_Instruction_
Give everything from the start of the records down to the line containing "coord(558,450)" as a Markdown table with columns Row and Record text, numbering each row and leaving out blank lines.

↓

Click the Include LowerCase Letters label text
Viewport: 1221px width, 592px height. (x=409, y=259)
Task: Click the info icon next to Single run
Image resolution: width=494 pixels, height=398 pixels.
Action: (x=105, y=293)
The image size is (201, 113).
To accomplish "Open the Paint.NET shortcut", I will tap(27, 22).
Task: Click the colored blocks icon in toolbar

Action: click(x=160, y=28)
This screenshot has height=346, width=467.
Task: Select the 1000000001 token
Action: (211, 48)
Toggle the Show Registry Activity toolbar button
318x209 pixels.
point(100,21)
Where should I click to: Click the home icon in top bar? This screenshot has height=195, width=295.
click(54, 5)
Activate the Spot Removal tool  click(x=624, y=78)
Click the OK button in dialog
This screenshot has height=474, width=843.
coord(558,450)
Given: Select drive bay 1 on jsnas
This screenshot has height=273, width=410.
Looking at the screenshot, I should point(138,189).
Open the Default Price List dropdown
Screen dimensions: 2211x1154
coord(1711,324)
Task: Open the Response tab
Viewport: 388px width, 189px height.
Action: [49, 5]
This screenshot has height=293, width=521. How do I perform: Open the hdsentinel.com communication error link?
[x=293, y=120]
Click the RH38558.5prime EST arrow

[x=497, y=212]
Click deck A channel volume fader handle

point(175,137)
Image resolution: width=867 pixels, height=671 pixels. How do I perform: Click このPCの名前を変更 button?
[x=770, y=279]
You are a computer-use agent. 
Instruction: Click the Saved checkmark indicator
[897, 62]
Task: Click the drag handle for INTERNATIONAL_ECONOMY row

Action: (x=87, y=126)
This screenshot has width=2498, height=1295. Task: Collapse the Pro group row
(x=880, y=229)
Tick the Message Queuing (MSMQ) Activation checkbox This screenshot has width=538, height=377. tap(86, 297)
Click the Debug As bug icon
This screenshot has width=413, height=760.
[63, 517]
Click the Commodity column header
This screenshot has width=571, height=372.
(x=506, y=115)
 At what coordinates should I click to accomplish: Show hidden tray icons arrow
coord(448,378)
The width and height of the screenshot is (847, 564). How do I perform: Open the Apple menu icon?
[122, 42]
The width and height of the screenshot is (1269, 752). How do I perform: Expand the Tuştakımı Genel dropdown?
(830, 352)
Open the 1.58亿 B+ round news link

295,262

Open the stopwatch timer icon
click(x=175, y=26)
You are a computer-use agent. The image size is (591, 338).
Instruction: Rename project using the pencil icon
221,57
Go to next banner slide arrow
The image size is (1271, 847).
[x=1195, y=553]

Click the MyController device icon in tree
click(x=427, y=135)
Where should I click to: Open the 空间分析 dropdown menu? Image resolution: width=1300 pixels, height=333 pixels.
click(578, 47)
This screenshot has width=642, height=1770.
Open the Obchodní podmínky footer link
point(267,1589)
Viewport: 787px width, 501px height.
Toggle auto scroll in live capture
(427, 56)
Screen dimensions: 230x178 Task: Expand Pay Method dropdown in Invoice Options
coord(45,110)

↑

_The reply_
| Row | Record text |
|---|---|
| 1 | Click the Include LowerCase Letters label text |
| 2 | Viewport: 1221px width, 592px height. (x=409, y=259) |
| 3 | Task: Click the info icon next to Single run |
| 4 | Image resolution: width=494 pixels, height=398 pixels. |
| 5 | Action: (x=105, y=293) |
| 6 | The image size is (201, 113). |
| 7 | To accomplish "Open the Paint.NET shortcut", I will tap(27, 22). |
| 8 | Task: Click the colored blocks icon in toolbar |
| 9 | Action: click(x=160, y=28) |
| 10 | This screenshot has height=346, width=467. |
| 11 | Task: Select the 1000000001 token |
| 12 | Action: (211, 48) |
| 13 | Toggle the Show Registry Activity toolbar button |
| 14 | 318x209 pixels. |
| 15 | point(100,21) |
| 16 | Where should I click to: Click the home icon in top bar? This screenshot has height=195, width=295. |
| 17 | click(54, 5) |
| 18 | Activate the Spot Removal tool  click(x=624, y=78) |
| 19 | Click the OK button in dialog |
| 20 | This screenshot has height=474, width=843. |
| 21 | coord(558,450) |